1. Read fitness magazines. Fitness magazines are a great source of both information and inspiration. They can help remind you of why you want to get fit in the first place!
2. Work out with a friend. Not only can this help you actually get to your appointment appointment, but friends can help encourage each other to work out with more intensity.
3. Set a regular time for fitness. If you have fitness time incorporated into your schedule, it's much easier to stick with it, especially over time.
4. Find exercise activities that you enjoy. Whilst it's important to have a balanced workout, there are many ways to build muscle and strength, flexibility, and get aerobic exercise. List the types of activities you enjoy, or think you might enjoy, and start working through all of them. You could even rotate them every 6 weeks.
5. Build variety into your program. Not only does this make it more interesting, you'll actually work different muscle groups, or the same muscles but in a different way. The challenges we create for our body in adapting to new types of exercises results in a fitter and stronger body. Change your program every 6 weeks.
6. Try new fitness activities – Try dancing, boxing, plates, yoga, or kickboxing.
7. Frame the thought of exercise in a positive way in your mind. Even if you do not like exercise, try and think of it in a positive way – that way you are less likely to talk yourself out of it. Think of how good you feel afterwards, not the pain involved in getting there!
8. Exercise outdoors. Whether it's team sports or swimming, get out in the fresh air!
9. Try skipping. Skipping routes fit into small bags, do not require expensive gym memberships, are available for use 24 hours a day, are never overcrowded, and are great aerobic activity.
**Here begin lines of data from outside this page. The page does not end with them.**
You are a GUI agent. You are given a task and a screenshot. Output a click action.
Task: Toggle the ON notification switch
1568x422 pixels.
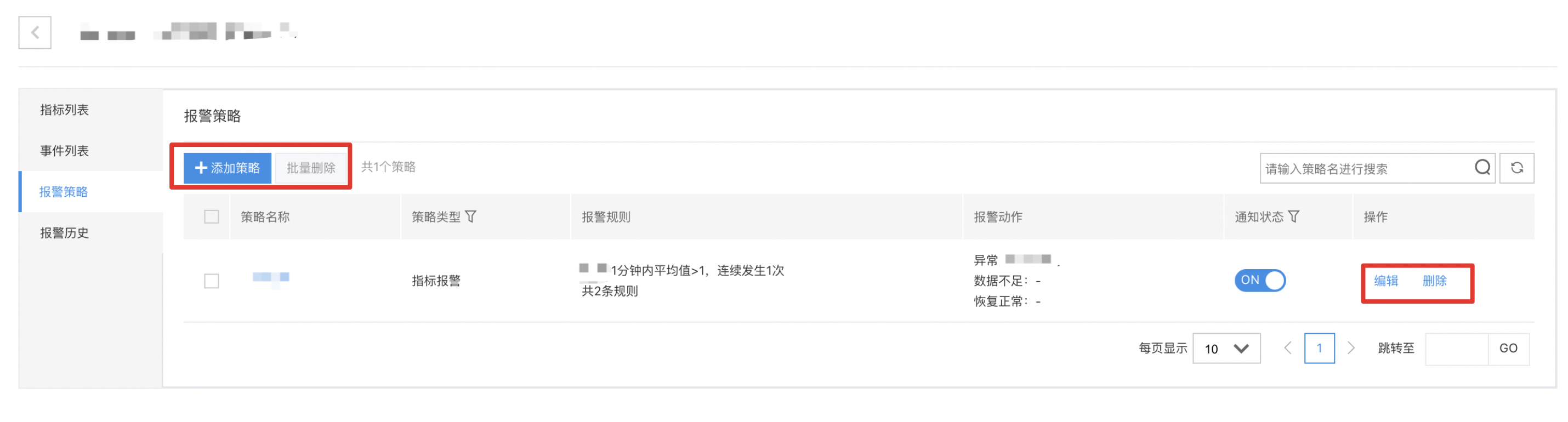(1259, 280)
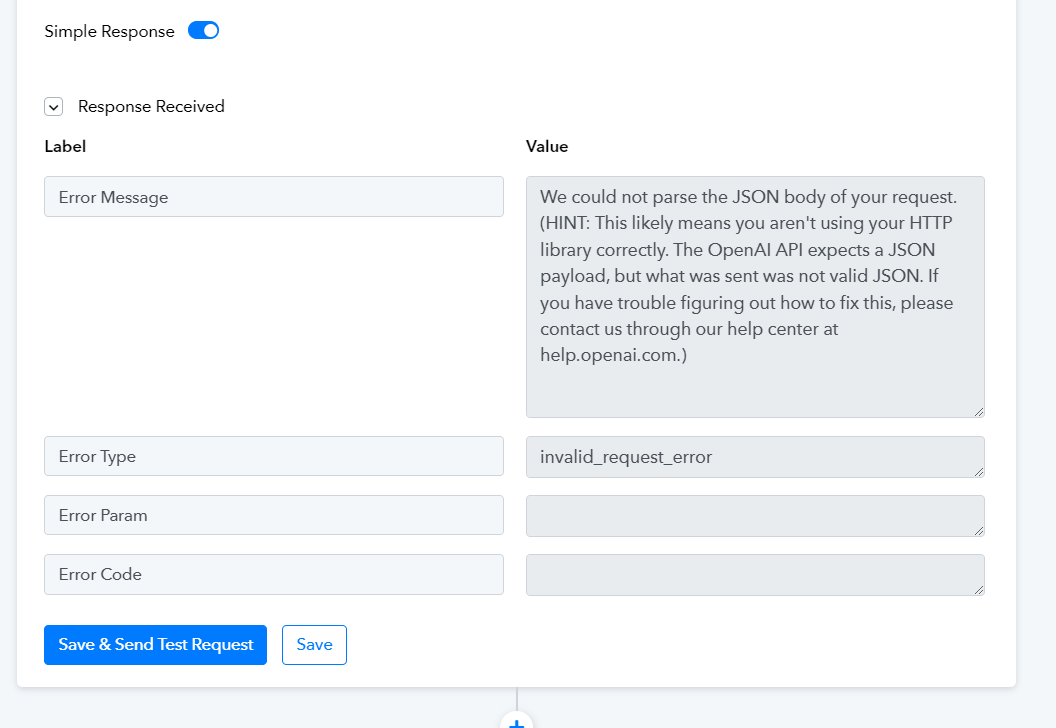Select the Error Type label field
The image size is (1056, 728).
click(x=274, y=456)

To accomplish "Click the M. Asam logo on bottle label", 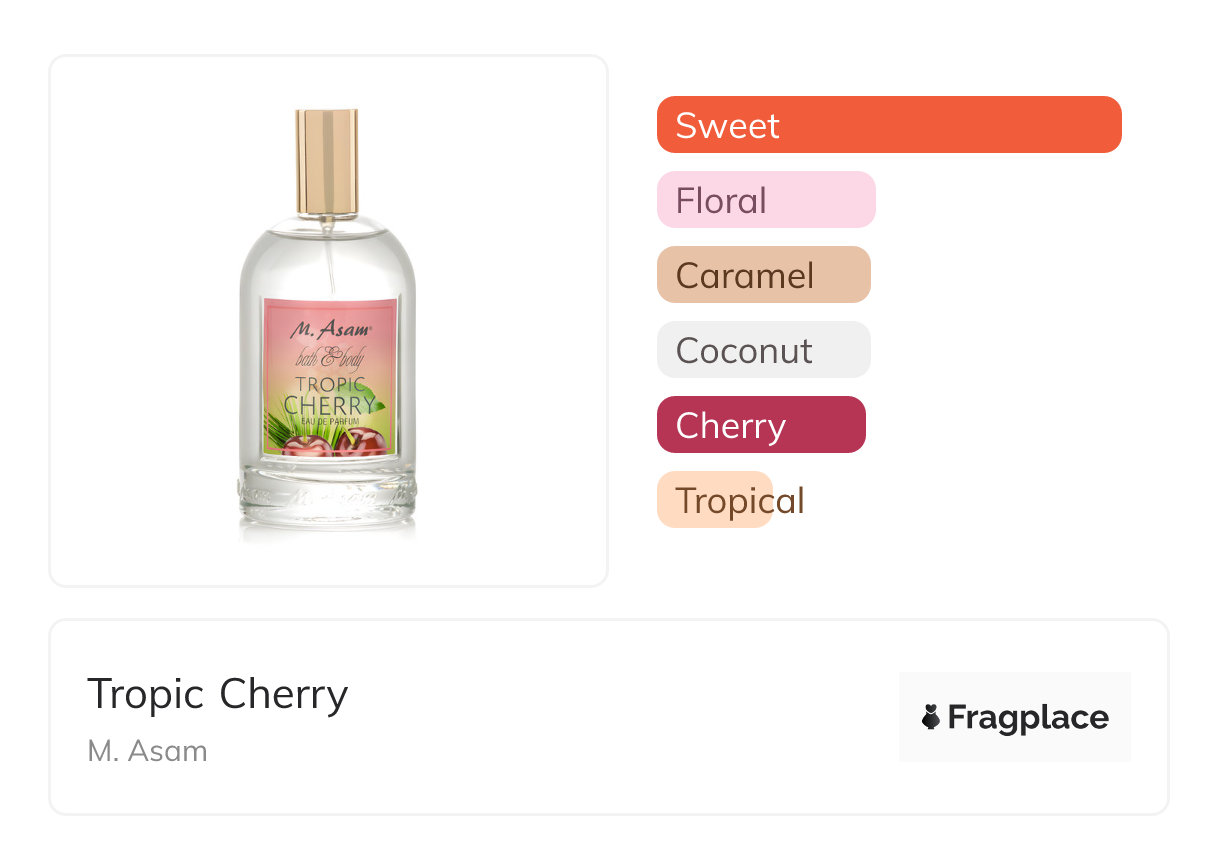I will click(x=330, y=328).
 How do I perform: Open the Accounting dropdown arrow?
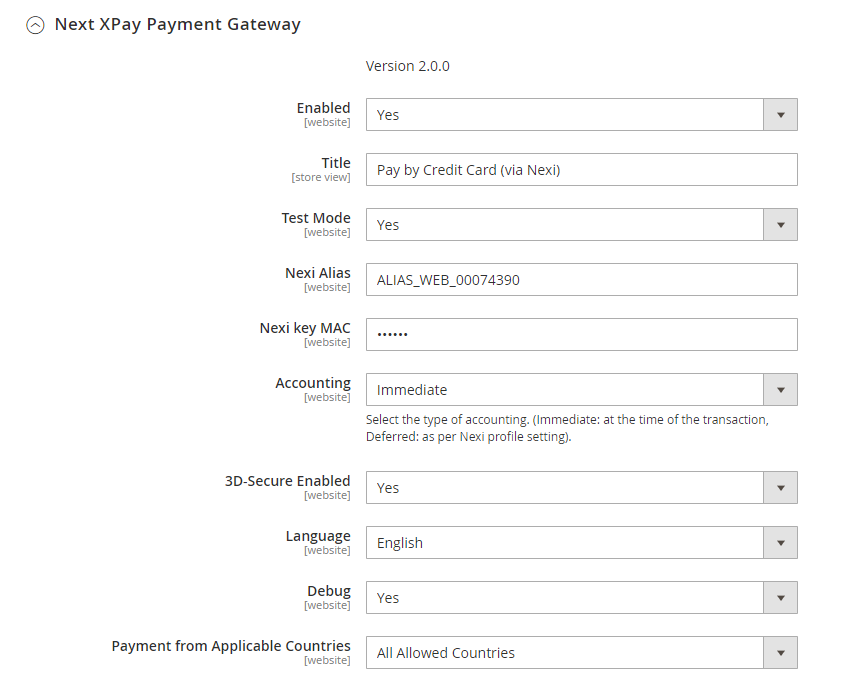click(x=780, y=390)
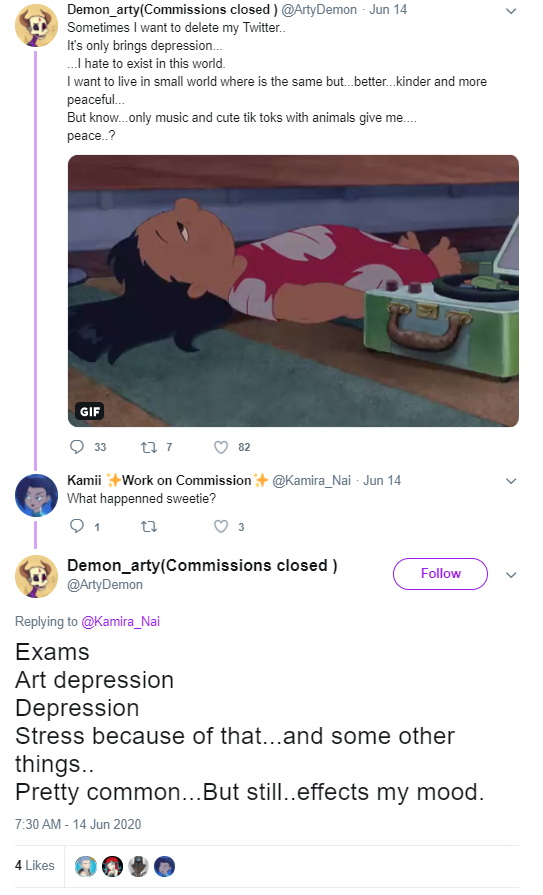The width and height of the screenshot is (543, 895).
Task: Play the Lilo lying on floor GIF
Action: pyautogui.click(x=293, y=291)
10. Try resistance training. Resistance training will increase the size and strength of your muscles, thus preventing injuries. If you're not up to free weights, take a circuit class, or a bodypump class.
11. If you're tired, or your muscles ache, try something a bit gentler – but do not avoid fitness entirely 'until you feel better'. Swimming is good because it helps support the whole body, and it is still a good workout.
12. Do not rest too long between sets. Otherwise your workout will take a lot longer to complete, and it could be off-putting mentally the next time you are scheduled to do a workout, especially if you do not have a lot of time that day.
13. Use a heart rate monitor. That way you can make sure you are working out at the right intensity, so maximizing your workout time. You'll see improvements a lot more quickly that way.